Annotation grouping - The annotation grouping for each labelled fish species from the training_data_species_grouped labelled images.
Annotation counts - The number of annotation counts per species class.
The TB_species_all_metadata.csv file has the following column headers:
Species - The species class of each labelled fish species.
Family - The family class of each labelled fish species.
Order - The order class of each labelled fish species.
Annotation counts - The number of annotation counts per species class.
Mobility - Mobility category (how quickly each species moves in and out of the view of the video).
Schooling - How much the species likes to form schools of fish.
Baiting_impact - How much the baiting effect impacts each species.
training_data_species_grouped
Labelled training data in YOLO txt format. Species have been grouped into higher order taxanomic or morphological groupings to avoid species groups with low counts. This is the training data used in the paper "The Motion Picture: Leveraging Movement to Enhance AI Object Detection in Ecology". You can find more details on how the species were grouped in this paper and by referencing the meta_data/species_annotation_counts.csv file.

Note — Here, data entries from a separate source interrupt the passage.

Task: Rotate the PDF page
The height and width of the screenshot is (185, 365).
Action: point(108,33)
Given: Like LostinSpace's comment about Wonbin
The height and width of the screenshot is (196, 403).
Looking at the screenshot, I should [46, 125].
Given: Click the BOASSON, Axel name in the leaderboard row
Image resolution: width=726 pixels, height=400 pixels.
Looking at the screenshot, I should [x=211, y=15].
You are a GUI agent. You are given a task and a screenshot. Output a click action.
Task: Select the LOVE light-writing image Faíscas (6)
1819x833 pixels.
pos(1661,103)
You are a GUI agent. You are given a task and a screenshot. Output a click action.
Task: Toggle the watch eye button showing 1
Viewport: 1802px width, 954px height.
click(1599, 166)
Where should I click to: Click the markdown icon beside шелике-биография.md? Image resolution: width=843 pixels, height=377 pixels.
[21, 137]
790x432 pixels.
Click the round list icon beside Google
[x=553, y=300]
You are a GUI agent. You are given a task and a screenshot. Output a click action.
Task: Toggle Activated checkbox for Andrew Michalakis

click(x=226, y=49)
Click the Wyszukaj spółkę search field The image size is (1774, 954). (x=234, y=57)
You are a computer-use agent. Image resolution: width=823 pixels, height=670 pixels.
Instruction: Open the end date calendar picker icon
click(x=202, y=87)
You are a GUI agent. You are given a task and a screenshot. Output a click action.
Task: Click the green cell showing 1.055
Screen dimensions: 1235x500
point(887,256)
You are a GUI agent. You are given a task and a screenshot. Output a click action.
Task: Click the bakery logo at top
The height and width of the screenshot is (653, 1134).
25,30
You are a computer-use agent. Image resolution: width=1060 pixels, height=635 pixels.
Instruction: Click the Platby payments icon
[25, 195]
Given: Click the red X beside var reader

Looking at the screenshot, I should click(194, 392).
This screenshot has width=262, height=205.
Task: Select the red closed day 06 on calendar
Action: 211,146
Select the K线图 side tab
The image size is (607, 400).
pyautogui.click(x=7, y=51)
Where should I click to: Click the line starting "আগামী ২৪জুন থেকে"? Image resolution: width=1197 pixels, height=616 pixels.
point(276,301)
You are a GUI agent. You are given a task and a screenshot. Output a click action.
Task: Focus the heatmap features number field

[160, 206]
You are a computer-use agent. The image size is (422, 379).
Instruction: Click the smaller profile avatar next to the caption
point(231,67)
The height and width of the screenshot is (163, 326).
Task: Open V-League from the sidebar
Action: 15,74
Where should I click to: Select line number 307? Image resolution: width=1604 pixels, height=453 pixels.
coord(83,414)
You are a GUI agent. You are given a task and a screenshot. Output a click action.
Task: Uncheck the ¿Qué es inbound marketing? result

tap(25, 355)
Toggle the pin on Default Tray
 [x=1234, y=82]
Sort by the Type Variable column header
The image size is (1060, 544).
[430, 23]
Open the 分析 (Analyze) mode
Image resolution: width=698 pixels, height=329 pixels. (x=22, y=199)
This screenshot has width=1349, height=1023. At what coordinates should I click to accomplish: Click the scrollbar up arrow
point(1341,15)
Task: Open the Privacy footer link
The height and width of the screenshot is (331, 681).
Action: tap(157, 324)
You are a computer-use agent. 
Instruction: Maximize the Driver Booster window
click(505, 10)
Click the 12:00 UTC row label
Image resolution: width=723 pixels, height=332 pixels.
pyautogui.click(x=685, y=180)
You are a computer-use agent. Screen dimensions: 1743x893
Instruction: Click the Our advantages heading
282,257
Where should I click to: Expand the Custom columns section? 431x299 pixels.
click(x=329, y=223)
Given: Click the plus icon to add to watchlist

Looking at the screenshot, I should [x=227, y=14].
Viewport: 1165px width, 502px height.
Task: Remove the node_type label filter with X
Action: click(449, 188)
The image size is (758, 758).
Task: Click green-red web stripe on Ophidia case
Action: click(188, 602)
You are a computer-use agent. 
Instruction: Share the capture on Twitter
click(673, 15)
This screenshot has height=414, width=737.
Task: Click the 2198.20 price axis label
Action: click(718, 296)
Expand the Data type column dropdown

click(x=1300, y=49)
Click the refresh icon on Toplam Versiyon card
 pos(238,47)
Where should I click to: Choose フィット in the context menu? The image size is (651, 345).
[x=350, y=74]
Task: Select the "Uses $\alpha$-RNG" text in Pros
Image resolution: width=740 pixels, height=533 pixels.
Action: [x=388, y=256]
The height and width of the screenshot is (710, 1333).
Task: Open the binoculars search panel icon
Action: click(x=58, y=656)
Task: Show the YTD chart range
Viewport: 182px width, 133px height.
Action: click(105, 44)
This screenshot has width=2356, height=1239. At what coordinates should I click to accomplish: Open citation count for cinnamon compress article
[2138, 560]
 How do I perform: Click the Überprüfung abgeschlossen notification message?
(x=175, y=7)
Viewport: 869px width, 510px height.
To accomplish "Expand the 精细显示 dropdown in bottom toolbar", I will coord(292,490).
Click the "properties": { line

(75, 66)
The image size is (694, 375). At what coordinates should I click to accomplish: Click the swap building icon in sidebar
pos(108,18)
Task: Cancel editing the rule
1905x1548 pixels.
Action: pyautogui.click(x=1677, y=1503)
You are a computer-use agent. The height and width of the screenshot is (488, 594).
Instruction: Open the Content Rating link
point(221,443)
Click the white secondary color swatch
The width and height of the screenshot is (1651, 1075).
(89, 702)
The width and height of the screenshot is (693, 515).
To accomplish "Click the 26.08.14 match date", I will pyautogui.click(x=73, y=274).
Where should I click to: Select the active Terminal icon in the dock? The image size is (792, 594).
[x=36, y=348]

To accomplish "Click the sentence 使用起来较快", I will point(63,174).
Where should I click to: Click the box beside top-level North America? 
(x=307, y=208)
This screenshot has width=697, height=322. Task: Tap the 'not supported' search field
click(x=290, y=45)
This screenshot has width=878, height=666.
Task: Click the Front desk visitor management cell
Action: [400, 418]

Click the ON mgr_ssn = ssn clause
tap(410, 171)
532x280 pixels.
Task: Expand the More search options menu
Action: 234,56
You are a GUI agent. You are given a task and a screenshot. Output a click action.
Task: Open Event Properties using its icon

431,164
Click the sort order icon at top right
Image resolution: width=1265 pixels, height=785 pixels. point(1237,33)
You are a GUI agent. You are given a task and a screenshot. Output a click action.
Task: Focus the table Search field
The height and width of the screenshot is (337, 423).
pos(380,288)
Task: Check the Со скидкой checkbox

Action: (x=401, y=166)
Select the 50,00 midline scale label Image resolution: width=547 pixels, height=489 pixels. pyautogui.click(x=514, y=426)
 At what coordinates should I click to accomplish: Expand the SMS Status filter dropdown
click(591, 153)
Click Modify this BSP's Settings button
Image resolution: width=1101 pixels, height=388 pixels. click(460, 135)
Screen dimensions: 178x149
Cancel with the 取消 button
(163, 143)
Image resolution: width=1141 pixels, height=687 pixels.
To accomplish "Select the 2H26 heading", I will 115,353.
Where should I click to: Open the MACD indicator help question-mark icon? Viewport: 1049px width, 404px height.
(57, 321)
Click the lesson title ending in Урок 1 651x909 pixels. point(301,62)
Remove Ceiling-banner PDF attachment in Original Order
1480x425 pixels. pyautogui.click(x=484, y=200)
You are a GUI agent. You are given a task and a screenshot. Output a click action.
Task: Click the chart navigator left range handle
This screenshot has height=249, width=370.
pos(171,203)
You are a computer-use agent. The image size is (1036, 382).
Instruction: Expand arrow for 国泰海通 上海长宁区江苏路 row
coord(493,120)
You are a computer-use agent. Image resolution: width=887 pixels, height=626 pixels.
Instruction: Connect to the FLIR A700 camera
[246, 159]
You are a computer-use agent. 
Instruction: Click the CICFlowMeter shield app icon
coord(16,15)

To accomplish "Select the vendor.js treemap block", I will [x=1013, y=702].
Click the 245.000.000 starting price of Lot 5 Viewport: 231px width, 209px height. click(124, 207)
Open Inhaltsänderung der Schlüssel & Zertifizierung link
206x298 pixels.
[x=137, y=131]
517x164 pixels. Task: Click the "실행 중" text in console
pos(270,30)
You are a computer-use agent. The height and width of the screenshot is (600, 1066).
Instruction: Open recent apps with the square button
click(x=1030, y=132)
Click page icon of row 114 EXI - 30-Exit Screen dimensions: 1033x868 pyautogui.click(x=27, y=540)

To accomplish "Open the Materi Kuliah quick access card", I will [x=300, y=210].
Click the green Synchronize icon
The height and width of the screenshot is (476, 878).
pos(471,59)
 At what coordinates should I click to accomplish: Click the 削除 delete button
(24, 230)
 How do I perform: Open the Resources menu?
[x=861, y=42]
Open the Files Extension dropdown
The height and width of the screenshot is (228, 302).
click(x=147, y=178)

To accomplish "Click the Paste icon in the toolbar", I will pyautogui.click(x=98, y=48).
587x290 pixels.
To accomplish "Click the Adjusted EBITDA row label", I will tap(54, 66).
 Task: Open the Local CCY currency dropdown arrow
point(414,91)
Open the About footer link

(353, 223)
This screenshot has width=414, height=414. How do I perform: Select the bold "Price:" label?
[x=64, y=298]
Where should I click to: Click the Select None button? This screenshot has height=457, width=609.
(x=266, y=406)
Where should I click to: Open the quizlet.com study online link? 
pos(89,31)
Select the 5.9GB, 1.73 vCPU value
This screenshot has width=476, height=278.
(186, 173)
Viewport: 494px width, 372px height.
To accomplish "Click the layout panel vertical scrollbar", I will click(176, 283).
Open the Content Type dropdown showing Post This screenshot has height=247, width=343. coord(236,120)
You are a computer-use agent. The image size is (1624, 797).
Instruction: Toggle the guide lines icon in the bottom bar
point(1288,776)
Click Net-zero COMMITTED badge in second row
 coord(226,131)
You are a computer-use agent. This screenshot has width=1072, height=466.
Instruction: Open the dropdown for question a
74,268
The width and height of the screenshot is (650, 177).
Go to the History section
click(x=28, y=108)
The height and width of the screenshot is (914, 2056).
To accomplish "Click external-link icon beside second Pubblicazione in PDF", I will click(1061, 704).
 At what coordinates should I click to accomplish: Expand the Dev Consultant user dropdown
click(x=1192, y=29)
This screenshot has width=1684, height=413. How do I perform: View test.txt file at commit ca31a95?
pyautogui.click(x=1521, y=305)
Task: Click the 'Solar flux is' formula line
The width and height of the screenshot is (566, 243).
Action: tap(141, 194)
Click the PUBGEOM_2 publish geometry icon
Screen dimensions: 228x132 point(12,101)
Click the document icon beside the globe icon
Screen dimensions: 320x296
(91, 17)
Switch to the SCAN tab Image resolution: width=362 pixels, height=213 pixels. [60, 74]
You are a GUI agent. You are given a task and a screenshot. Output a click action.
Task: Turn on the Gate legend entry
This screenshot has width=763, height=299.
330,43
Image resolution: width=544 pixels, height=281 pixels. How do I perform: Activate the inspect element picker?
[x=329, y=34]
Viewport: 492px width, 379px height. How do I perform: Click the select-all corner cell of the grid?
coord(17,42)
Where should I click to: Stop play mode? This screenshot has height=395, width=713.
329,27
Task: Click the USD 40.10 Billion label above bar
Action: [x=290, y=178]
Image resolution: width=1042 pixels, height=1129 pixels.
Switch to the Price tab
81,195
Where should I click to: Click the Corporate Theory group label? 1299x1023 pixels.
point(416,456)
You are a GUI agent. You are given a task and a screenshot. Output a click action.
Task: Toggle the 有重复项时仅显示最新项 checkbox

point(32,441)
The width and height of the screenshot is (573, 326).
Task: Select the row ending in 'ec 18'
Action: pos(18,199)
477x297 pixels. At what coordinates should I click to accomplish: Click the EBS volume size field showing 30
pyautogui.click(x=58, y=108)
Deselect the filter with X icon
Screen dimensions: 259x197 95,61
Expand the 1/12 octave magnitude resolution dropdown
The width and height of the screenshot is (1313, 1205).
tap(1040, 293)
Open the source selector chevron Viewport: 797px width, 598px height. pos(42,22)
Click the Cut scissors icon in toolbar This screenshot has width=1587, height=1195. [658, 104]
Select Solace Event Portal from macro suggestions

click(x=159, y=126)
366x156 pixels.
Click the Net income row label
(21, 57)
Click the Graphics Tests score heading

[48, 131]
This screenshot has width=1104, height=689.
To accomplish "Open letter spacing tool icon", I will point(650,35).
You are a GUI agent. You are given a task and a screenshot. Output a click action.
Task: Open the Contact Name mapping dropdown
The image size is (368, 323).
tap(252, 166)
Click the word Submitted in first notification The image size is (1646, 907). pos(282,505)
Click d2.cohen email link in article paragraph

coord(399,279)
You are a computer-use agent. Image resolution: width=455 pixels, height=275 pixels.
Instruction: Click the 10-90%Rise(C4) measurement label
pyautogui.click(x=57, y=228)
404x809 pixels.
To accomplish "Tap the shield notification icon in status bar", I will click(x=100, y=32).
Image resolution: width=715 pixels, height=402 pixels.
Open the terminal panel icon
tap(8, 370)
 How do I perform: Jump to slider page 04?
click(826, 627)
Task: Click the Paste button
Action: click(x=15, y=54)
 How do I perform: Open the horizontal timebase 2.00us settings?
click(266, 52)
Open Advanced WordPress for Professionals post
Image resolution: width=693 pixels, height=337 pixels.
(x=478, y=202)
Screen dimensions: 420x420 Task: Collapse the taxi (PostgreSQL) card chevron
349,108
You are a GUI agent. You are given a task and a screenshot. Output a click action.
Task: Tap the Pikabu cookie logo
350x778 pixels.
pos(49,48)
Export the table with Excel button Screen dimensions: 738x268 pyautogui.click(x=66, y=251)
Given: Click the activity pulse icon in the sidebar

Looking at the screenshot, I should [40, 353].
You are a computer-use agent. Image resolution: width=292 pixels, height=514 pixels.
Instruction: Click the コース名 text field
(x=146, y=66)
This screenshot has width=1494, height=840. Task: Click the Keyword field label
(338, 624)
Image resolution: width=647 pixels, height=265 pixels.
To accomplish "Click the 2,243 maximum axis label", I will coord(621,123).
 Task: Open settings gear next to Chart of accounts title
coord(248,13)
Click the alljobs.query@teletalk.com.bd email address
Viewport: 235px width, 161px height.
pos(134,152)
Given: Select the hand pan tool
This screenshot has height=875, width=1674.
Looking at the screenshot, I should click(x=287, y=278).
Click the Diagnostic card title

training_data_species_high_counts
Labelled training data in YOLO txt format. Only species with high counts (>75 annotations) are included in this dataset, with others not labelled.
surrounding_videos
Baited Remote Underwater Videos in which the labelled training data was sourced from. These videos are required in conjunction with the location_data files in order to estimate movement to augment the labelled frames using the code from https://github.com/BenMaslen/MCD.
Accompanying code: MCD
All code used to generate the example augmented images in this dataset as well as produce the results in the paper "The Motion Picture: Leveraging Movement to Enhance AI Object Detection in Ecology" published in Ecology and Evolution can be found the MCD github repository:
https://github.com/BenMaslen/MCD
Access information
Data was derived from the following sources:
- These videos were collected by CSIRO and OzFish volunteers as part of a separate study to observe if there are differences in the community abundance of fish species between chain and environmentally friendly moorings in this area.